• _WHAT YOU WILL DO_:
Every record must appear in your reply exactly as written.

• _DATA SHOWN_:
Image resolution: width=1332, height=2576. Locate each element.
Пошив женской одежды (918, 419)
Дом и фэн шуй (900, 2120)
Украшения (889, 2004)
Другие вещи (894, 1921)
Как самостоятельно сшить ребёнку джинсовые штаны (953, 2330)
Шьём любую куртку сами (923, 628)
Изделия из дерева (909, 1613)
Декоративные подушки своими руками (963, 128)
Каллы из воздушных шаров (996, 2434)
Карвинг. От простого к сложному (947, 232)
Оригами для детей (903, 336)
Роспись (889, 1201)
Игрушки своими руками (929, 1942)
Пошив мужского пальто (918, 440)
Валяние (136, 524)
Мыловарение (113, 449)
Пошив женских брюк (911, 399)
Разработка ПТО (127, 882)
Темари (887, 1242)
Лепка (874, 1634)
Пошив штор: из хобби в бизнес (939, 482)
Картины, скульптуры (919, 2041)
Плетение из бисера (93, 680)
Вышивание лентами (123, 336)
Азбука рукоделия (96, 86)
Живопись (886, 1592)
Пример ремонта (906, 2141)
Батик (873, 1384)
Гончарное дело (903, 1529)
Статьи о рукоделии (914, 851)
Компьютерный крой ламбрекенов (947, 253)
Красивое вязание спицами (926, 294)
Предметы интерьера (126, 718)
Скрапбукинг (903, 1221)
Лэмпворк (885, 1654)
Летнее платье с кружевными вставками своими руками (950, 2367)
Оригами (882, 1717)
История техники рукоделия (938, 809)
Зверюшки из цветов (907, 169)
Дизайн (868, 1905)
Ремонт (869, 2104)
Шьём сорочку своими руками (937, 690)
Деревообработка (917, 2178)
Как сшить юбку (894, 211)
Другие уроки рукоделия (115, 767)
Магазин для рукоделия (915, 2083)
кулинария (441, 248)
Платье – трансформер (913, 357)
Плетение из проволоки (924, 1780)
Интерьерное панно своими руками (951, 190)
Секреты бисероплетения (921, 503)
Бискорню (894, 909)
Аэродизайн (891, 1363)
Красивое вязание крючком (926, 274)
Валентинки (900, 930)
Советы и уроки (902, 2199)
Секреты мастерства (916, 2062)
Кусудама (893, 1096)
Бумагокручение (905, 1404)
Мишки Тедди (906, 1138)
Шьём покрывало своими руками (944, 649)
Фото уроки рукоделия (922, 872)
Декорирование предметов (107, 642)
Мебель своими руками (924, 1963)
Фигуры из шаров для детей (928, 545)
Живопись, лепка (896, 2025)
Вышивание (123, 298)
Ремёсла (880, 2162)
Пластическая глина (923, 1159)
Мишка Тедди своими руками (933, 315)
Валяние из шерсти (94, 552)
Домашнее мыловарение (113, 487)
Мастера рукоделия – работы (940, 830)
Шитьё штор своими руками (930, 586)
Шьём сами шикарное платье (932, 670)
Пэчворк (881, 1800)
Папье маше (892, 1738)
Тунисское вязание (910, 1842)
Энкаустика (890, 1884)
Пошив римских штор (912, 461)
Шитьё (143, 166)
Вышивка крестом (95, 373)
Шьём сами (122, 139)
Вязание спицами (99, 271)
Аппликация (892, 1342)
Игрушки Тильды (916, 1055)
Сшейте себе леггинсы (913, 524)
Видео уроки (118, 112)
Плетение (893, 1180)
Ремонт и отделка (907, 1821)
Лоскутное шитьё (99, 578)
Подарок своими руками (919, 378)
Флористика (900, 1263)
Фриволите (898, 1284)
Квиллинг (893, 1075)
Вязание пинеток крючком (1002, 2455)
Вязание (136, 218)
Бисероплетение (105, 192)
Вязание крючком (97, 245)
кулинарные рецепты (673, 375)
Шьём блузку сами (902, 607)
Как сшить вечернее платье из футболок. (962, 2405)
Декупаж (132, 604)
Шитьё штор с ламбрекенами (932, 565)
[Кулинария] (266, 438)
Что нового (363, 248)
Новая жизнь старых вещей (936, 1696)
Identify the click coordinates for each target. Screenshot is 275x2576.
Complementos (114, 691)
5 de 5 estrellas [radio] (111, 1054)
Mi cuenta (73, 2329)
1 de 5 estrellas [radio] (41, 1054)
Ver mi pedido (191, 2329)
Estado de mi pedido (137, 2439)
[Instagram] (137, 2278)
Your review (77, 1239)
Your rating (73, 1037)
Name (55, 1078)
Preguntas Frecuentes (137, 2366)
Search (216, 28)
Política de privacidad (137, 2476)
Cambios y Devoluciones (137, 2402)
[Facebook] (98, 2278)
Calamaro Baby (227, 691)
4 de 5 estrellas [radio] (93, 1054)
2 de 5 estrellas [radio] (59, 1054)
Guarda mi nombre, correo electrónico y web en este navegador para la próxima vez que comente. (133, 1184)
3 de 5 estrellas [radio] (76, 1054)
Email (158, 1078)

• _ANSWER SPACE_:
Image resolution: width=1332, height=2576. Locate each element.
Пошив женской одежды (918, 419)
Дом и фэн шуй (900, 2120)
Украшения (889, 2004)
Другие вещи (894, 1921)
Как самостоятельно сшить ребёнку джинсовые штаны (953, 2330)
Шьём любую куртку сами (923, 628)
Изделия из дерева (909, 1613)
Декоративные подушки своими руками (963, 128)
Каллы из воздушных шаров (996, 2434)
Карвинг. От простого к сложному (947, 232)
Оригами для детей (903, 336)
Роспись (889, 1201)
Игрушки своими руками (929, 1942)
Пошив мужского пальто (918, 440)
Валяние (136, 524)
Мыловарение (113, 449)
Пошив женских брюк (911, 399)
Разработка ПТО (127, 882)
Темари (887, 1242)
Лепка (874, 1634)
Пошив штор: из хобби в бизнес (939, 482)
Картины, скульптуры (919, 2041)
Плетение из бисера (93, 680)
Вышивание лентами (123, 336)
Азбука рукоделия (96, 86)
Живопись (886, 1592)
Пример ремонта (906, 2141)
Батик (873, 1384)
Гончарное дело (903, 1529)
Статьи о рукоделии (914, 851)
Компьютерный крой ламбрекенов (947, 253)
Красивое вязание спицами (926, 294)
Предметы интерьера (126, 718)
Скрапбукинг (903, 1221)
Лэмпворк (885, 1654)
Летнее платье с кружевными вставками своими руками (950, 2367)
Оригами (882, 1717)
История техники рукоделия (938, 809)
Зверюшки из цветов (907, 169)
Дизайн (868, 1905)
Ремонт (869, 2104)
Шьём сорочку своими руками (937, 690)
Деревообработка (917, 2178)
Как сшить юбку (894, 211)
Другие уроки рукоделия (115, 767)
Магазин для рукоделия (915, 2083)
кулинария (441, 248)
Платье – трансформер (913, 357)
Плетение из проволоки (924, 1780)
Интерьерное панно своими руками (951, 190)
Секреты бисероплетения (921, 503)
Бискорню (894, 909)
Аэродизайн (891, 1363)
Красивое вязание крючком (926, 274)
Валентинки (900, 930)
Советы и уроки (902, 2199)
Секреты мастерства (916, 2062)
Кусудама (893, 1096)
Бумагокручение (905, 1404)
Мишки Тедди (906, 1138)
Шьём покрывало своими руками (944, 649)
Фото уроки рукоделия (922, 872)
Декорирование предметов (107, 642)
Мебель своими руками (924, 1963)
Фигуры из шаров для детей (928, 545)
Живопись, лепка (896, 2025)
Вышивание (123, 298)
Ремёсла (880, 2162)
Пластическая глина (923, 1159)
Мишка Тедди своими руками (933, 315)
Валяние из шерсти (94, 552)
Домашнее мыловарение (113, 487)
Мастера рукоделия – работы (940, 830)
Шитьё штор своими руками (930, 586)
Шьём сами шикарное платье (932, 670)
Пэчворк (881, 1800)
Папье маше (892, 1738)
Тунисское вязание (910, 1842)
Энкаустика (890, 1884)
Пошив римских штор (912, 461)
Шитьё (143, 166)
Вышивка крестом (95, 373)
Шьём сами (122, 139)
Вязание спицами (99, 271)
Аппликация (892, 1342)
Игрушки Тильды (916, 1055)
Сшейте себе леггинсы (913, 524)
Видео уроки (118, 112)
Плетение (893, 1180)
Ремонт и отделка (907, 1821)
Лоскутное шитьё (99, 578)
Подарок своими руками (919, 378)
Флористика (900, 1263)
Фриволите (898, 1284)
Квиллинг (893, 1075)
Вязание пинеток крючком (1002, 2455)
Вязание (136, 218)
Бисероплетение (105, 192)
Вязание крючком (97, 245)
кулинарные рецепты (673, 375)
Шьём блузку сами (902, 607)
Как сшить вечернее платье из футболок. (962, 2405)
Декупаж (132, 604)
Шитьё штор с ламбрекенами (932, 565)
[Кулинария] (266, 438)
Что нового (363, 248)
Новая жизнь старых вещей (936, 1696)
Identify the click coordinates for each target. Screenshot is 275x2576.
Complementos (114, 691)
5 de 5 estrellas [radio] (111, 1054)
Mi cuenta (73, 2329)
1 de 5 estrellas [radio] (41, 1054)
Ver mi pedido (191, 2329)
Estado de mi pedido (137, 2439)
[Instagram] (137, 2278)
Your review (77, 1239)
Your rating (73, 1037)
Name (55, 1078)
Preguntas Frecuentes (137, 2366)
Search (216, 28)
Política de privacidad (137, 2476)
Cambios y Devoluciones (137, 2402)
[Facebook] (98, 2278)
Calamaro Baby (227, 691)
4 de 5 estrellas [radio] (93, 1054)
2 de 5 estrellas [radio] (59, 1054)
Guarda mi nombre, correo electrónico y web en este navegador para la próxima vez que comente. (133, 1184)
3 de 5 estrellas [radio] (76, 1054)
Email (158, 1078)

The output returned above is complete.